The latest BBC research found that artificial intelligence chatbots still have significant deficiencies in the accuracy of news reporting, with nearly half of the content generated containing errors. According to an analysis report jointly released by the BBC and 22 other European public media organizations, in 18 countries and 14 language environments, when AI chatbots accessed news organization content and answered related questions, about 45% of their answers contained errors.

These errors include not only inaccurate sentences and misquotes, but also issues such as outdated information, misquotes, and source mismatches. The report notes that chatbots often provide links that do not match the actual sources cited, and even when citing material accurately, fail to distinguish fact from opinion, satire from legitimate journalism.

Major technology companies, including OpenAI, Google, Microsoft, etc., are actively promoting generative AI chatbots and deeply integrating them into Internet platforms to assist users in automatically obtaining and analyzing information. Although developers continue to invest a lot of resources to reduce the phenomenon of "hallucination" (that is, AI content fabrication), reports show that this problem is still difficult to completely solve in the short term.

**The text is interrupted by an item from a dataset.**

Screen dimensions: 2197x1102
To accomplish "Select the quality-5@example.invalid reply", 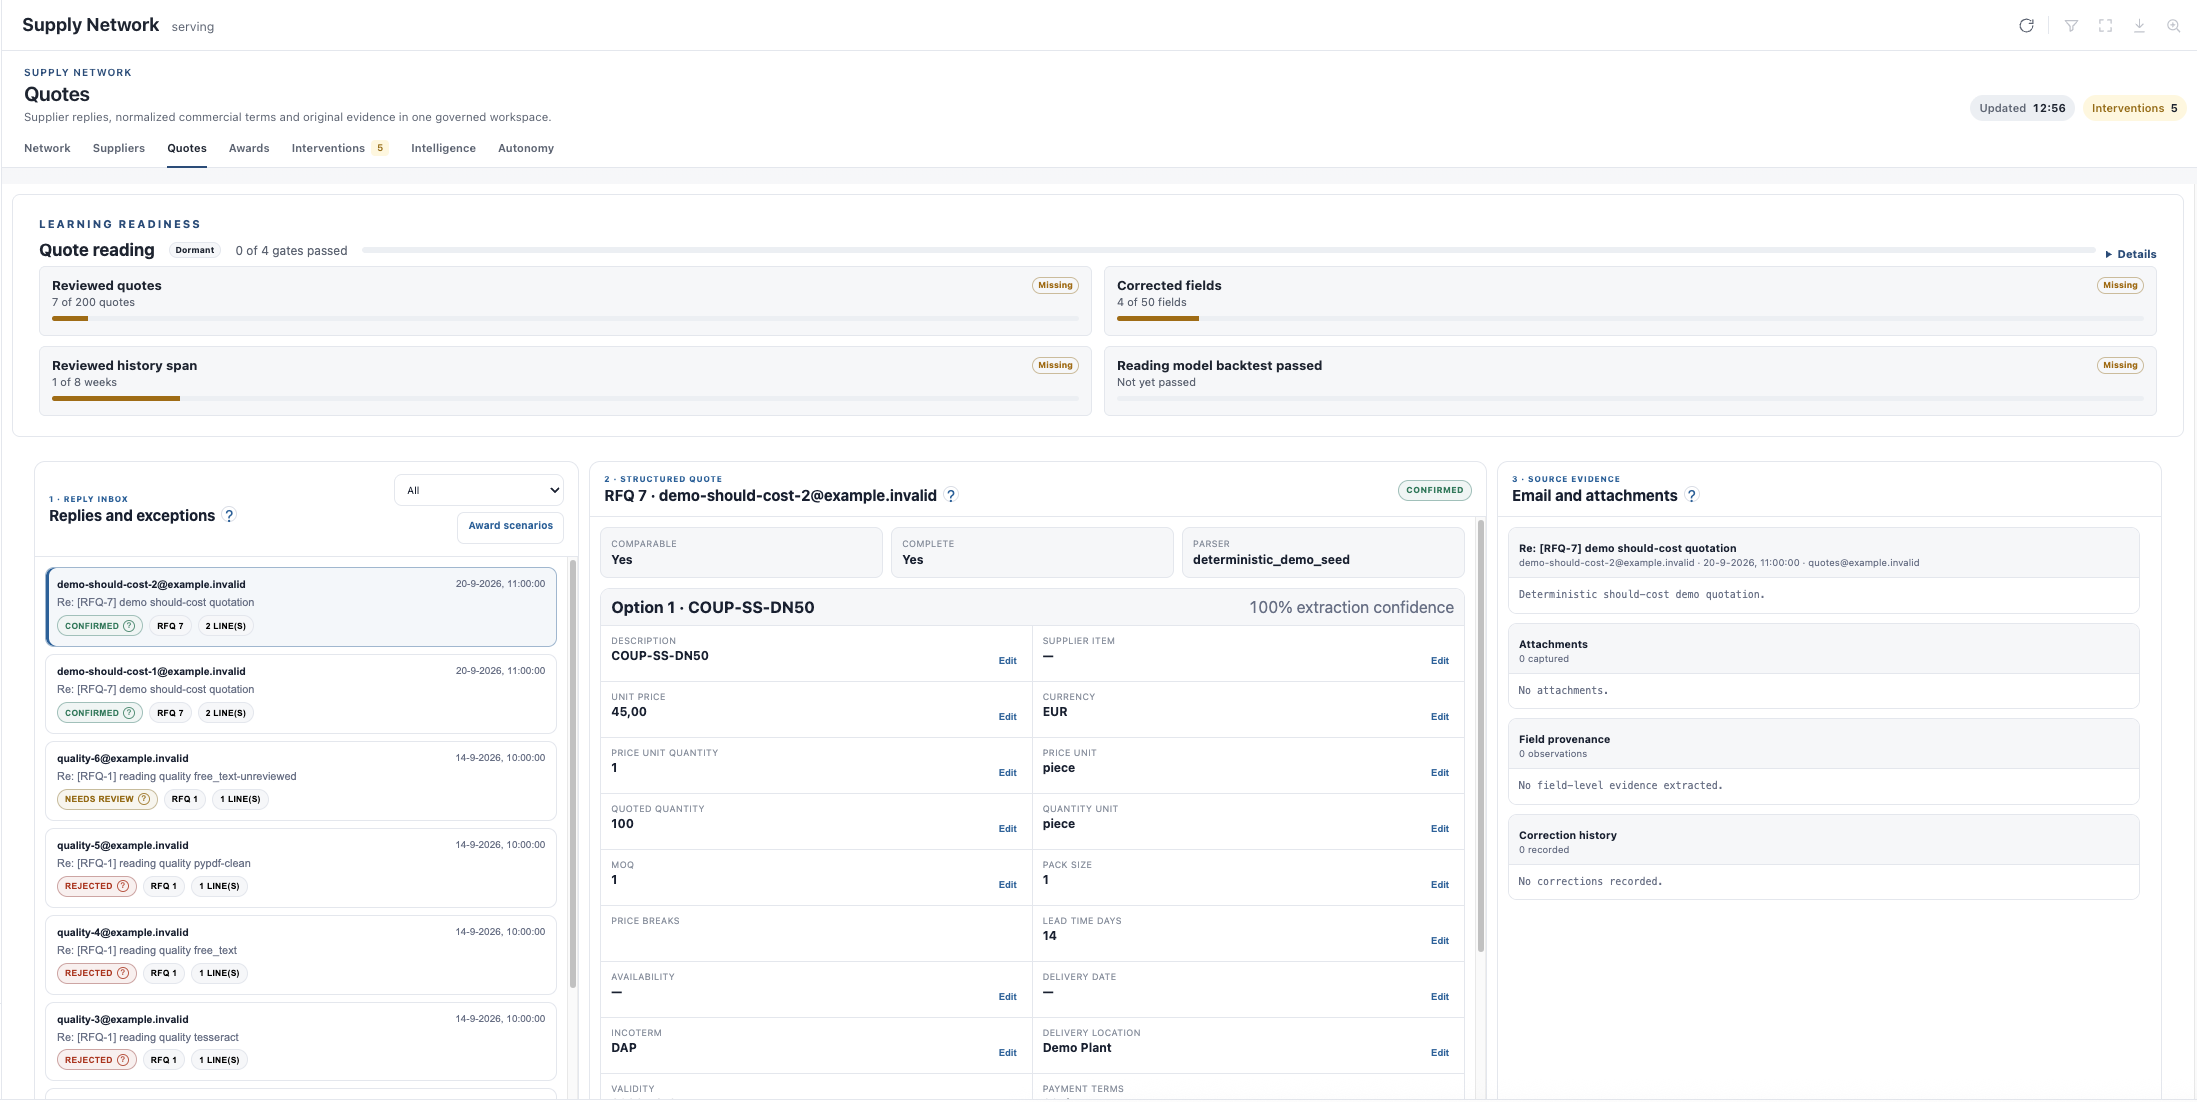I will point(301,867).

In actual tests, many mainstream AI tools such as ChatGPT, Copilot and Gemini all had significant errors. For example, they incorrectly state that Pope Francis is still in office, when in fact he has been succeeded by Leo XIV. Some AI even correctly reported Francis' death date, but still described him as the current pope. In addition, there are outdated and incorrect information on relevant leadership positions.

The report also shows that these problems are not limited to one region or language, but are widespread around the world. Among them, Google's Gemini is the least accurate, with as many as 72% of its responses containing significant source errors. OpenAI has previously attributed such errors to the fact that the early version was only trained until September 2021 and failed to obtain real-time Internet information. However, it is no longer applicable. Therefore, the problem is most likely to stem from the algorithm itself and is difficult to cure through data updates.

Although the proportion of serious errors has dropped from 51% to 37% compared with the BBC's separate test in February this year, Gemini still lags behind other products. Despite the poor results, the researchers found that the British public showed a high degree of trust in AI news summarization: more than one-third of British adults and nearly half of people under the age of 35 believed that AI could accurately summarize news content. 42% of the public said that when AI misrepresents the original news content, it will also question the reliability of the news organization itself or reduce trust in it. Experts warn that the growing popularity of generative AI tools could seriously damage the reputation and credibility of mainstream news organizations if such problems persist.